> Source document
────────

Why Maven Sucks (as compared to good old ant)
Maven is a build tool for Java. It suuuuuuuuuucks. I am not alone in thinking this.
Get out while you still can.
[Ship, 2007]
Any other community would be like "what the hell is this?"
[Rocher, 2008]
While you may think of the Maven 2 version you downloaded as building your code, it actually is just an engine that by itself, can't build squat. When you start Maven 2, it will try to download the latest and greatest of every core plugin, the bits that actually do the work. This means that even though two developers are using Maven 2.0.8, they could be using different plugin versions and therefore, the build is not consistent.
[Brown, 2008] (Maven patch submitter)
Maven suffers from a lack of flexibility and robustness
[Hanin, 2008]
It might cost you as much time to build your first Maven project as it does to LEARN Ant and build your first complex project.
[Carapetyan, 2008] (Maven evangelist)
Do they have a chapter called "Why do the repositories suck so much?" :)
[TSS Comment on free Maven book]
It introduces additional dependencies in your build process.
- Dependencies suck. The simple formula for operational availability is to multiply the availabilities of the interdependent systems. When you start with maven, there are a lot more things that have to be running- just to be able to compile some code. This is a measurable cost.

────────

Rows of pointing data:
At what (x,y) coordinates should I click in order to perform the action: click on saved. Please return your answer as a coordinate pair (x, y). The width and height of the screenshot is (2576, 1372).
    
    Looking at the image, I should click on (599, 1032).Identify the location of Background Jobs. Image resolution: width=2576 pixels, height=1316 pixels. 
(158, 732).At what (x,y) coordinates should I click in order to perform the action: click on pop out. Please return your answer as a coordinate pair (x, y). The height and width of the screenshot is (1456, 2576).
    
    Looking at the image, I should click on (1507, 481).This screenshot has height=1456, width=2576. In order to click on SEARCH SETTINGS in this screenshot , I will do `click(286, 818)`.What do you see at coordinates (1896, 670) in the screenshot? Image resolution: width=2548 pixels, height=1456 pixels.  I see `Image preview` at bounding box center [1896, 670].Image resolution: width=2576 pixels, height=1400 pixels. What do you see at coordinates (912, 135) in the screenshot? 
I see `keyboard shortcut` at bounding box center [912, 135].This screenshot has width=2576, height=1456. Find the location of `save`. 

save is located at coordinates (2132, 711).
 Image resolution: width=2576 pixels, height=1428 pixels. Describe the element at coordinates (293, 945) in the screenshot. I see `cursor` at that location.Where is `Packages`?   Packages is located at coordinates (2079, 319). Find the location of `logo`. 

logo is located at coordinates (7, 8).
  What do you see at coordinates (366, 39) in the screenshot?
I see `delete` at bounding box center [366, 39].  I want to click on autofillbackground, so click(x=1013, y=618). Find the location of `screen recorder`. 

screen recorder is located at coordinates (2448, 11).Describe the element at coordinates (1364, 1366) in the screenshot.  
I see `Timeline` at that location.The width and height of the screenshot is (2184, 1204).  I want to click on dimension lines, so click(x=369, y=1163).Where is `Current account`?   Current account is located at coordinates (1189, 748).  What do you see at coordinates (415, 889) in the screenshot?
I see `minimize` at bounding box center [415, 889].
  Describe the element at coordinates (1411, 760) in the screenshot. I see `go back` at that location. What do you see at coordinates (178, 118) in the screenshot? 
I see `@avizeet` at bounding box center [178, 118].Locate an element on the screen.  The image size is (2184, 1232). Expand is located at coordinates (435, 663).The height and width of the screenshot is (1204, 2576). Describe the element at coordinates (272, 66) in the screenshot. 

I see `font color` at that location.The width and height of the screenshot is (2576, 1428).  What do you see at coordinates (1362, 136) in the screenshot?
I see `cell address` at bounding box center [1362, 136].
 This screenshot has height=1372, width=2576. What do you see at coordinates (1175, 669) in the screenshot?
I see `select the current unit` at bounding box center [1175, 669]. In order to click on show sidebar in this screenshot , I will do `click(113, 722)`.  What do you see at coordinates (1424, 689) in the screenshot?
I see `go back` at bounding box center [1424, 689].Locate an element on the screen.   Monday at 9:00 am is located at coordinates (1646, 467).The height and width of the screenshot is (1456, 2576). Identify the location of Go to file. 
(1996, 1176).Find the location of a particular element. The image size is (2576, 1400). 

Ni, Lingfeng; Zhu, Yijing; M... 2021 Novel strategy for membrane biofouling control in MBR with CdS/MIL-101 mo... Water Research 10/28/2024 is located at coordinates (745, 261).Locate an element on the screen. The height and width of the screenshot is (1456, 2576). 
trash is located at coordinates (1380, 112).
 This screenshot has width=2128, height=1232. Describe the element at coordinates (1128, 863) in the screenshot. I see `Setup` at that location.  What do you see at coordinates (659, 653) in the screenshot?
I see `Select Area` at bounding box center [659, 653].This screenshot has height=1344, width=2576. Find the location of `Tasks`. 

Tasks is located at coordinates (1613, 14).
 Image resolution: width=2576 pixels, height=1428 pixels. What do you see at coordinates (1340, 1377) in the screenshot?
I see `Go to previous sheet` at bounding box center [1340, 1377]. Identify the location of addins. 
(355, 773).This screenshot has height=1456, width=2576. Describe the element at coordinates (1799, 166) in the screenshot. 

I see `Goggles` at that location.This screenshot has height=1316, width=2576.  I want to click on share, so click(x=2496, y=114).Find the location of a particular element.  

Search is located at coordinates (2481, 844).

────────

> Aim
Reproduce the entire text on why Maven compares poorly to Ant, word for word.

> Task answer
Why Maven Sucks (as compared to good old ant)
Maven is a build tool for Java. It suuuuuuuuuucks. I am not alone in thinking this.
Get out while you still can.
[Ship, 2007]
Any other community would be like "what the hell is this?"
[Rocher, 2008]
While you may think of the Maven 2 version you downloaded as building your code, it actually is just an engine that by itself, can't build squat. When you start Maven 2, it will try to download the latest and greatest of every core plugin, the bits that actually do the work. This means that even though two developers are using Maven 2.0.8, they could be using different plugin versions and therefore, the build is not consistent.
[Brown, 2008] (Maven patch submitter)
Maven suffers from a lack of flexibility and robustness
[Hanin, 2008]
It might cost you as much time to build your first Maven project as it does to LEARN Ant and build your first complex project.
[Carapetyan, 2008] (Maven evangelist)
Do they have a chapter called "Why do the repositories suck so much?" :)
[TSS Comment on free Maven book]
It introduces additional dependencies in your build process.
- Dependencies suck. The simple formula for operational availability is to multiply the availabilities of the interdependent systems. When you start with maven, there are a lot more things that have to be running- just to be able to compile some code. This is a measurable cost.